The Iraq bourse has fallen about 20 percent since September 2009 when companies in the index were reweighted.

The Babylon Fund has returned about 28 percent to investors since it started in 2006, Maghdid said. While the return is not stellar, Maghdid expects steep returns in coming years.

Iraq has the world’s third largest oil reserves after Saudi Arabia and Iran, according to figures from UK energy firm BP. Foreign direct investment soared in 2009, rising more than 240 percent to nearly $157 billion in capital commitments by November.

NORTHERN STAR

Godvig plans to start a new company, Kurdistan Investment Co (KIC), in the country’s oil-rich northern region in the coming months. It has already garnered $1 million from a few investors and hopes to increase that to $50 million.

“We have two Kurdish investors and two Europeans. They live in Iraq. We’ve spoken to some big investors and they also want to come to this company and waiting for the company to be completed.”

KIC will invest in shares of foreign oil companies that are setting up operations in the region. Maghdid hopes to list KIC on the Stockholm bourse once it gets the minimum 100 investors needed.

While Iraq’s real gross domestic product is expected to rise 6.3 percent a year on average in 2010-2011, according to the Economist Intelligence Unit, Maghdid said growth in Kurdistan should exceed 20 percent annually.

“Our investors worry about the election,” he said. “But this tension is a healthy phenomenon that will create a more democratic environment in the region.”

Analysts expect four key groups to take the bulk of 325 seats in the country’s parliamentary election and attempt to form a coalition government.

These parties include: The Iraqi National Alliance, the country’s largest Shi’ite coalition; the nationalist group al-Iraqiyah led by Iyad Allawi; Prime Minister Nur al-Maliki’s State of Law party; and a coalition of two Kurdish parties.

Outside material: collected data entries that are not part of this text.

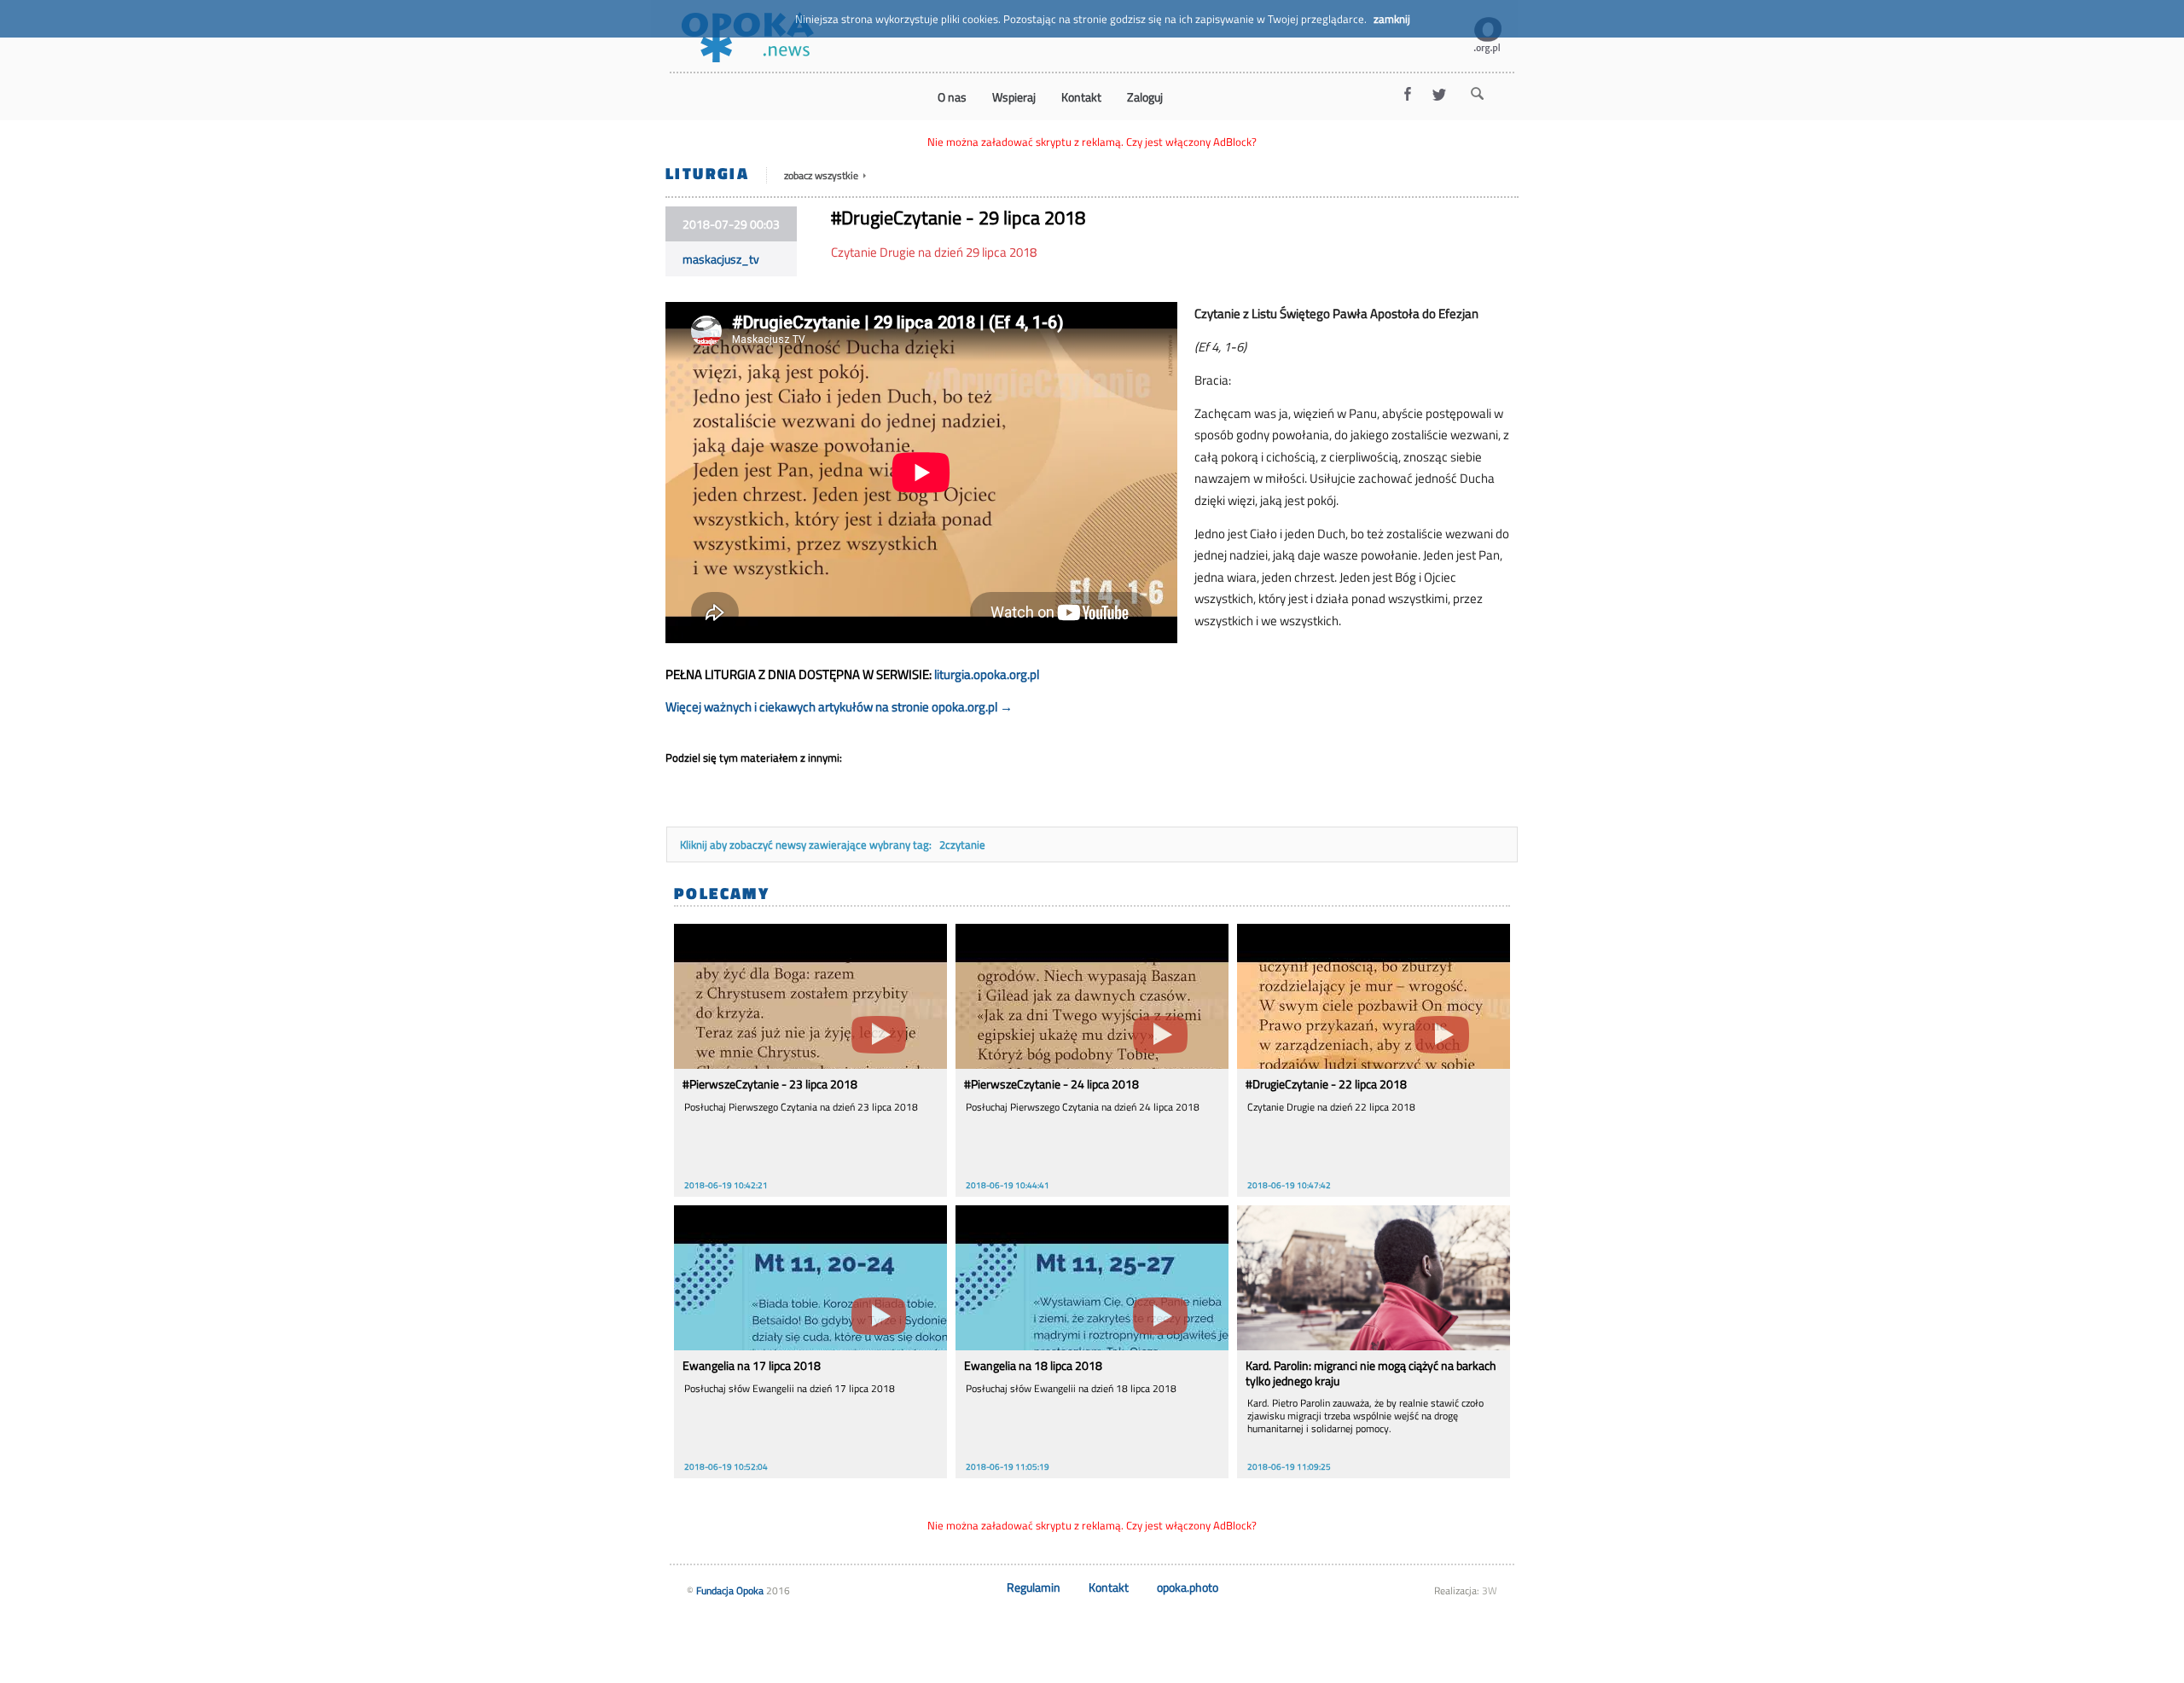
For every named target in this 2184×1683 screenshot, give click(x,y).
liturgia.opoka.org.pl (986, 674)
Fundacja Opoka (730, 1590)
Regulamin (1033, 1587)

Maghdid said that “while the security situation is not good ... things are headed in the right direction”.

The Economist Intelligence Unit said in a recent report that while it expects “the political situation in Iraq to remain unstable ... we do not expect a repeat of the sectarian conflict that engulfed Iraq in 2006 and early 2007”.

Maliki on Monday emerged as a front-runner after the election. However, estimates from the Baghdad region, which could swing the results of Sunday's poll, were not yet available but local officials said Maliki was leading in nine of Iraq's 18 provinces.